Bref, je décide donc de rester debout, juste à côté des barres prévues normalement pour se tenir. Hors de question que je pose mes mains délicates et soigneusement manucurées sur cette horreur. Savez-vous ma quantité astronomique de microbes que ce genre d'objet répugnant peut contenir ? Croyez-moi, vous n'avez pas envie de savoir.

Plus ou moins perdue dans mon observation minutieuse de la saleté omniprésente de ce bus crasseux, il me faut plusieurs minutes pour me rendre compte qu'une adolescente semble me fixer. Enfin, il est très peu probable qu'elle me voit. Peut-être regarde-t-elle tout simplement dans le vide. Elle ne voit sans doute d'un paysage grisâtre par la vitre sale sans même remarquer qu'une ravissante jeune femme se tient devant celle-ci.

Je me décale d'un pas vers la gauche, un peu gênée d'être si invisible. C'est alors que je remarque que les yeux de la fille bougent en même temps que moi. Je me décale encore, elle continue de me suivre du regard. Je change de place et elle ne me lâche toujours pas.

- Centre-ville, annonce la voix désarticulée du bus.

Sans même réfléchir, je me précipite dernière un troupeau de personnes descendant à cette arrêt. La fille du bus me suit toujours du regard et même lorsque les portes du bus se referment et qu'il poursuit sa route, elle me fixe le regard éteint par la vitre.

Une pensée me traverse alors l'esprit : peut-être est-elle morte elle aussi ?

Bref, Amanda, ce n'est pas l'heure de penser à tout ça. Trouve ce fichu conservatoire et qu'on en finisse !

Je suis arrivée dans une grande rue bordée de grandes bâtisses d'une autre époque. Je dois bien admettre que c'est beaucoup plus joli et agréable à regarder que tout ce que j'ai pu voir jusqu'ici. Liverpool n'est peut-être pas une ville si laide tout compte fait.

Enfin, je ne suis pas ici pour faire du tourisme, d'ailleurs il ne me serait jamais venue à l'idée de mon vivant de partir à la découverte de Liverpool, ça non, je préfère de loin les plages de sables fin de Rio de Janeiro, la mer dans les Caraïbes et les rues de Miami.
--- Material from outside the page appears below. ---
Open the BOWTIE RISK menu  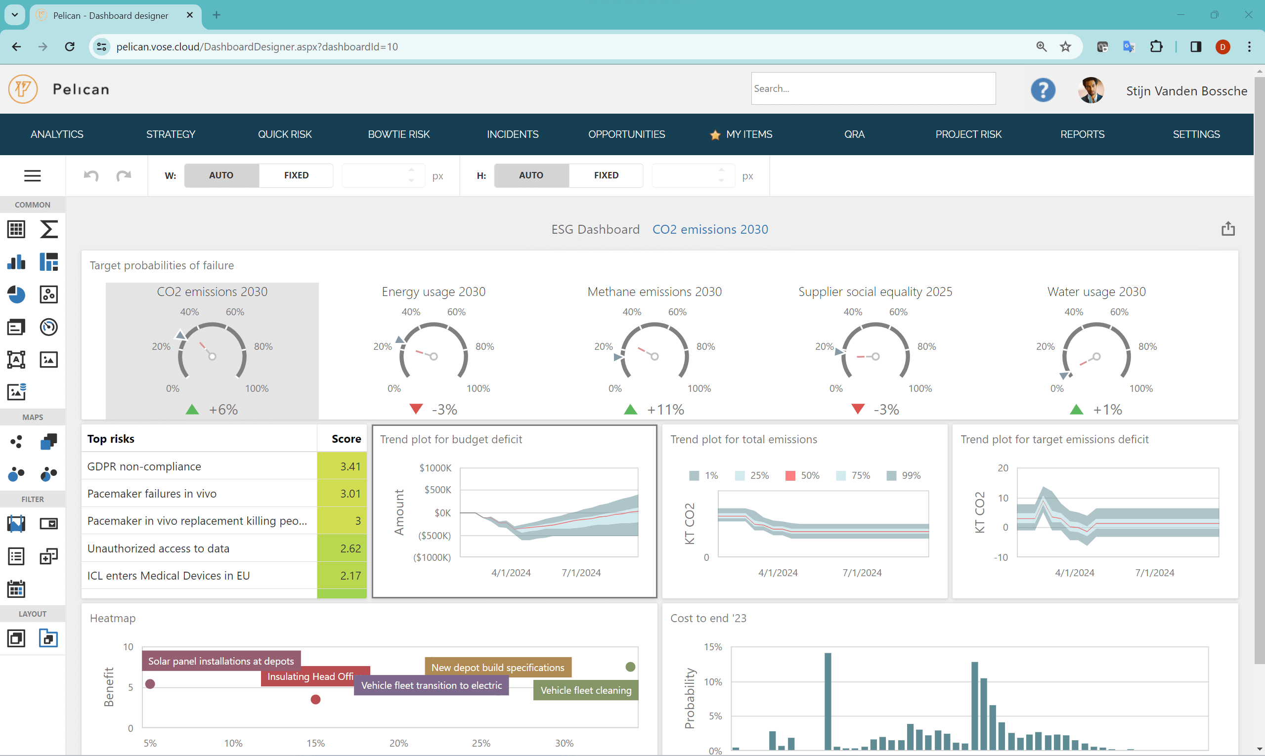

Il faut que je me débarrasse de cette mission qui me pourrit la mort, il faut à tout prix que je trouve ce conservatoire.

Je décide alors de marcher droit devant moi, un peu au hasard. Je passe devant les vitrines de boutiques éteintes, devant des pubs qui sentent l'alcool jusque dehors, devant des jeunes adossées contre des murs et qui fument tranquillement. Je me demande si c'est un avantage de ne pas être vue. De mon vivant, quand j'allais faire une quelconque sortie, personne ne manquait de me remarquer, les regards se retournaient sur moi. Maintenant, je pourrais aussi bien me trimbaler toute nue, personne n'y verrait rien.

Je m'évertue à déambuler comme ça pendant encore plusieurs minutes. Mais pourquoi je n'ai pas demandé à cette sale gamine de me donner l'adresse de son foutu conservatoire ? Qu'est-ce que j'avais à l'esprit encore ?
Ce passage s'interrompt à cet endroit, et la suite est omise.